Mechanical Characterization and Modeling of Glass Fiber-Reinforced Polyamide Built by Additive Manufacturing

Additive manufacturing (AM) is an emerging technology with the greatest potential impact on many engineering applications. Among the AM technologies, material extrusion is particularly interesting for plastic components due to its versatility and cost-effectiveness. There is, however, a limited knowledge of design methods to predict the mechanical strength of parts built by material extrusion. The materials are polymers, sometimes also reinforced, and deposited in layers like in laminated composites. Therefore, the mechanical behavior and strength can be characterized and modeled with methods already known for composite materials. Such tools are the classical lamination theory (CLT) and the failure criteria for composites. This paper addresses an analysis of a composite material made of long-fiber glass in a polyamide matrix built by additive manufacturing; in this relatively new technique, a continuous fiber is inserted between layers of polyamide deposited from a wire with a fused filament fabrication (FFF) 3D printer.

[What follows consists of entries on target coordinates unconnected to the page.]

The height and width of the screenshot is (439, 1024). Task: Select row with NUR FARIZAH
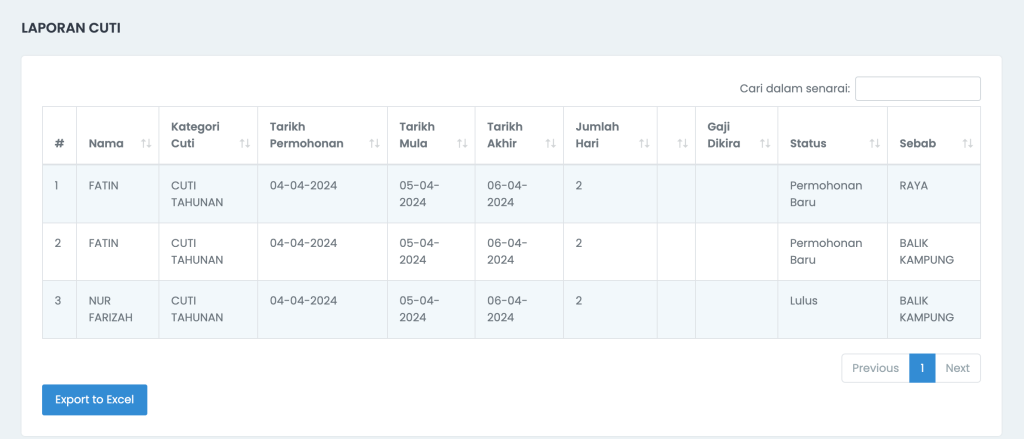pyautogui.click(x=511, y=310)
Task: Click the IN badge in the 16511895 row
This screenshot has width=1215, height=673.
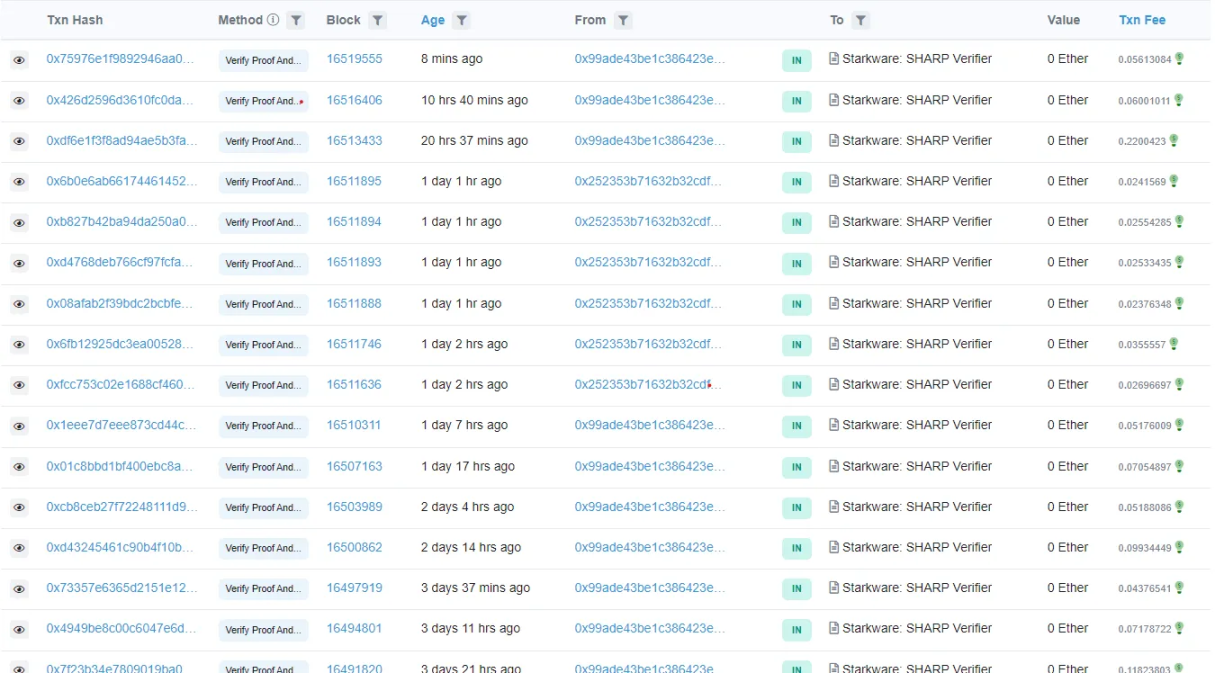Action: 796,182
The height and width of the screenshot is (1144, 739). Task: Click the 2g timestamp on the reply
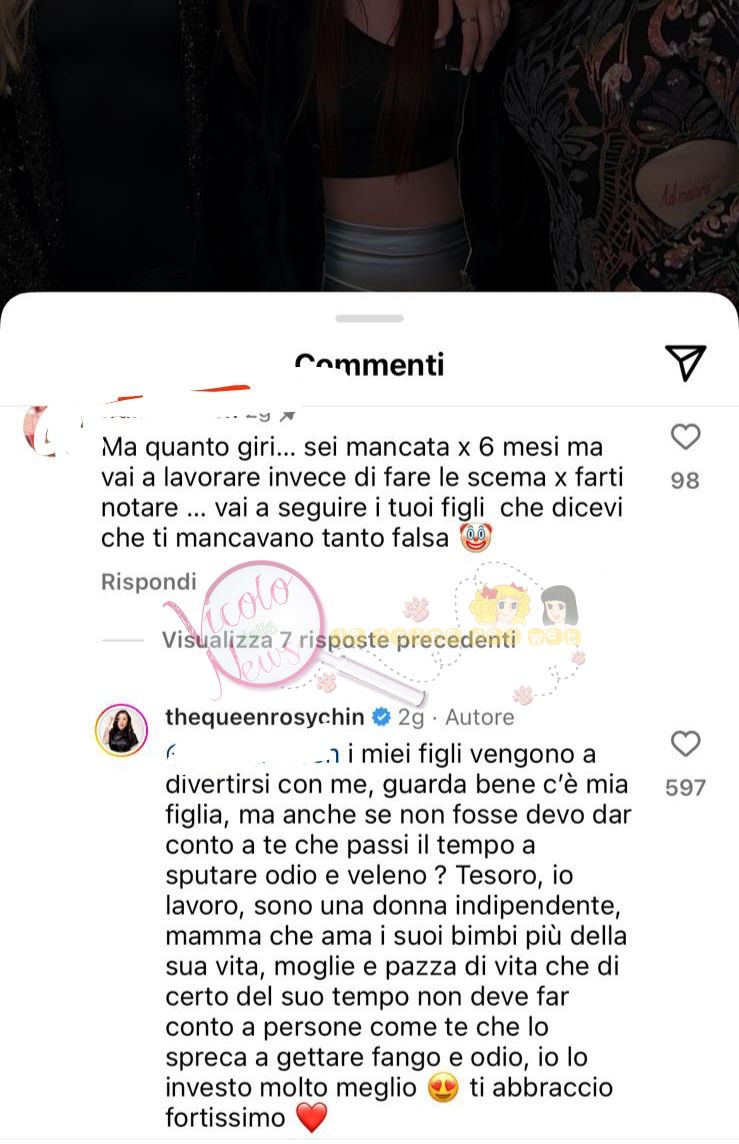point(411,718)
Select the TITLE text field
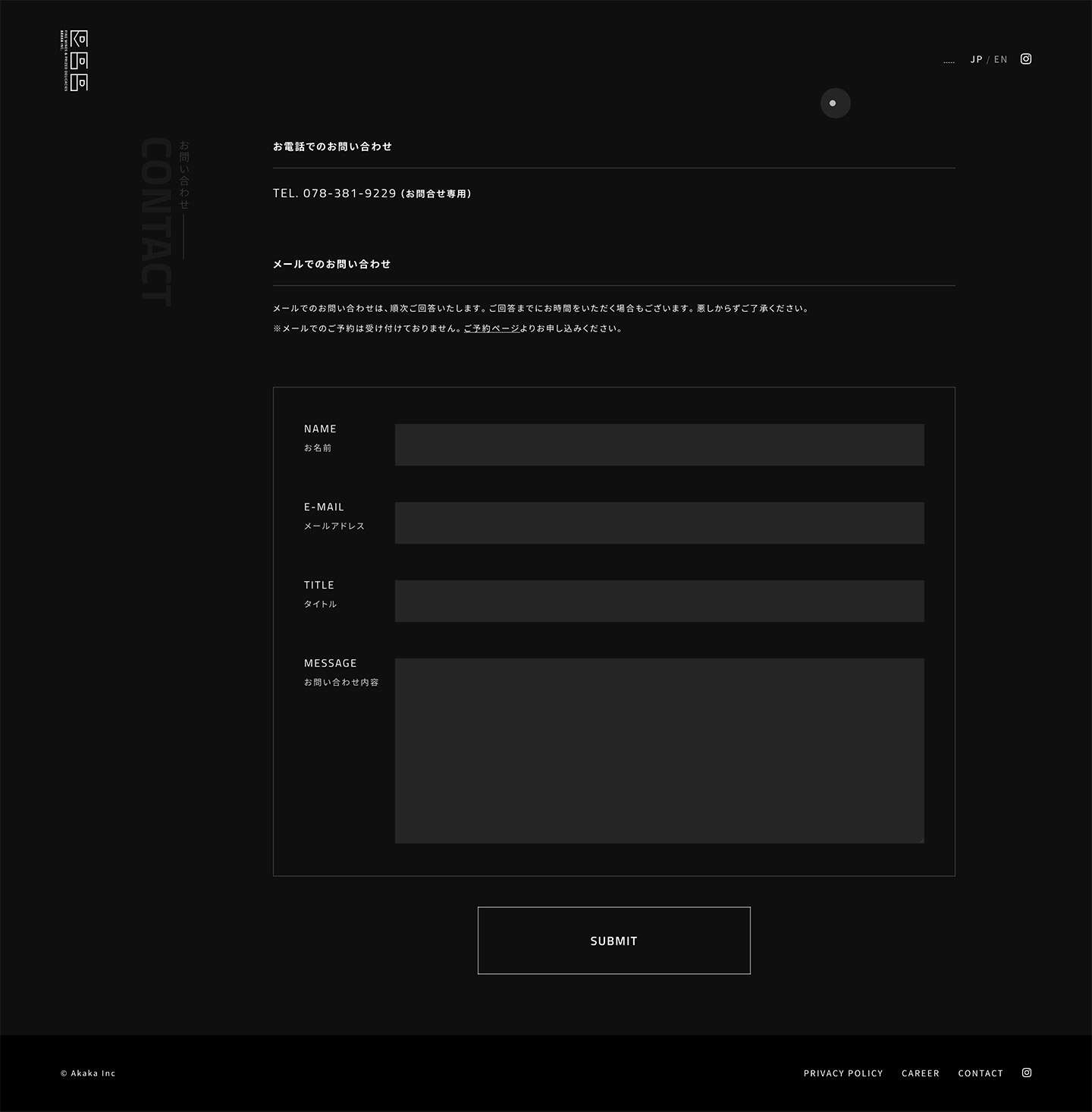1092x1112 pixels. (x=659, y=601)
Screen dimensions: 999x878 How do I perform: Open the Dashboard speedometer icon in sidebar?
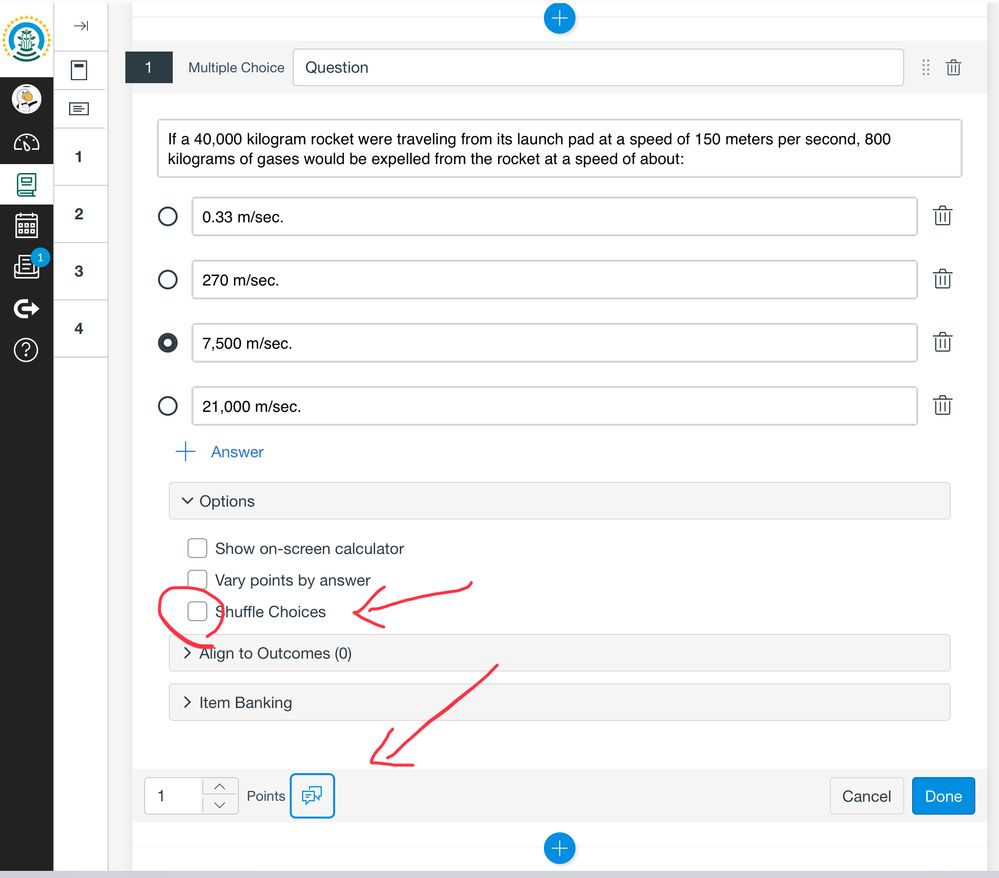26,143

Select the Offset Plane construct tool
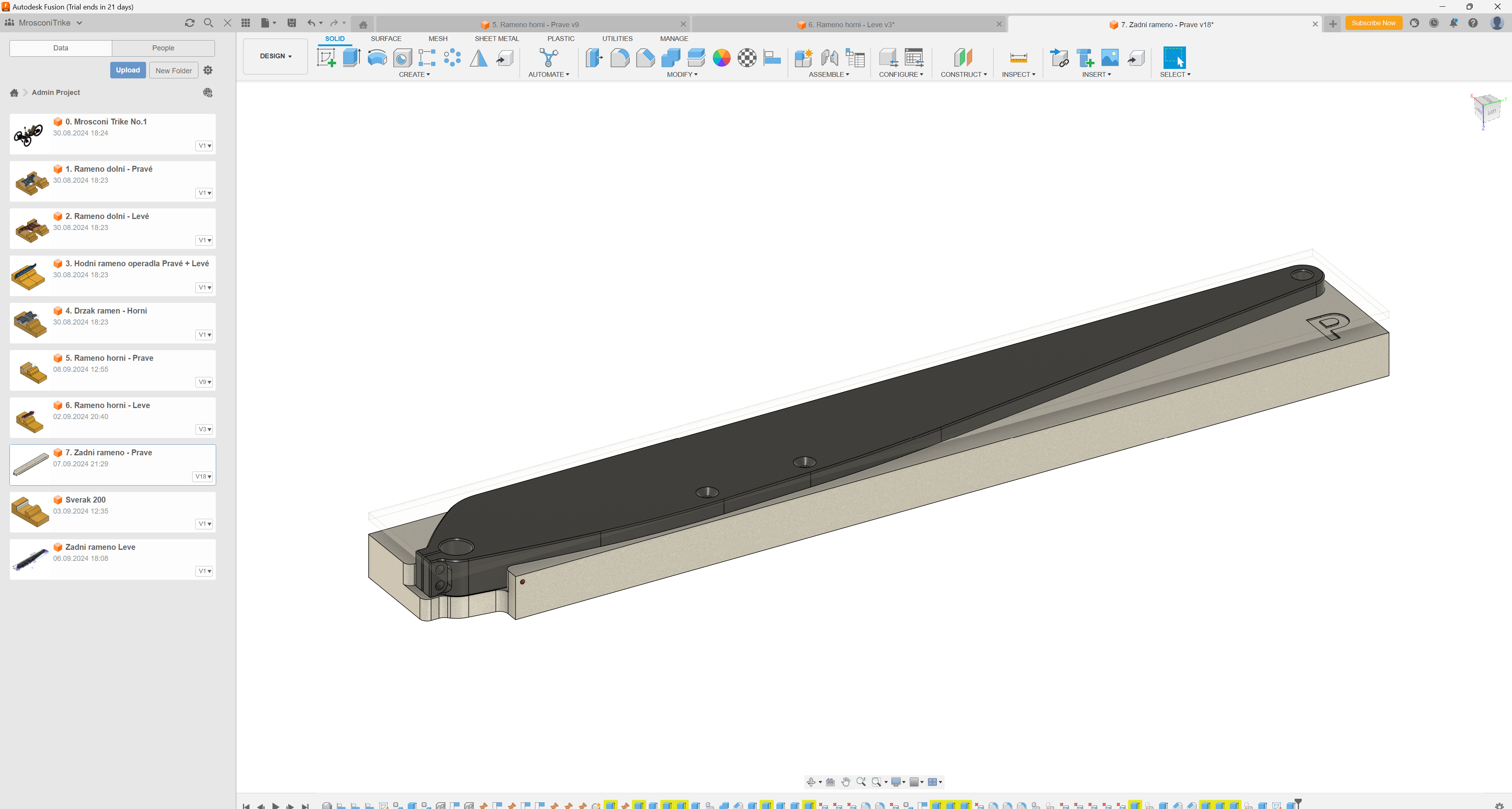click(963, 58)
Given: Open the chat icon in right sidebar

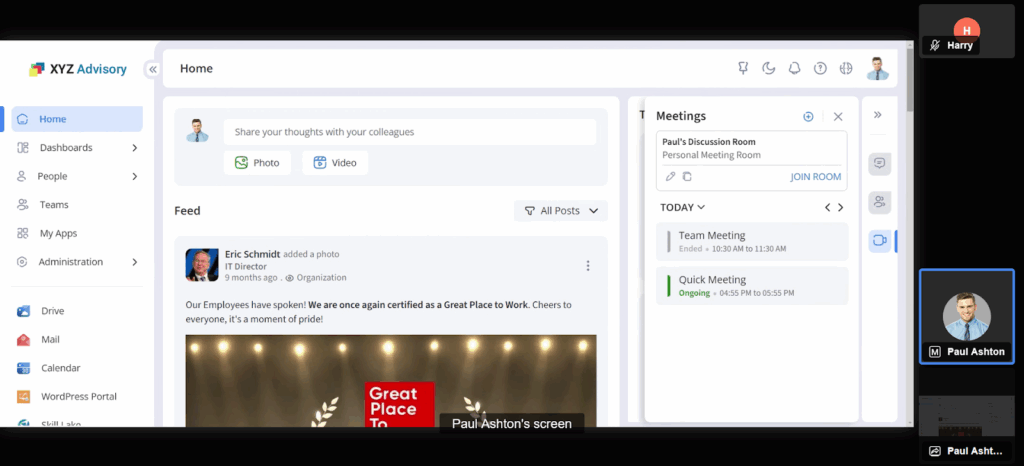Looking at the screenshot, I should [879, 163].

The mechanical behavior was studied from tensile tests that were carried out to demonstrate the feasibility of modeling with the mentioned tools, and the material properties for predicting the stiffness and strength of components built with that technique were identified. The results show that the classical models for the mechanical behavior of composite materials are well-suited for this material to predict the influence of the main building parameters.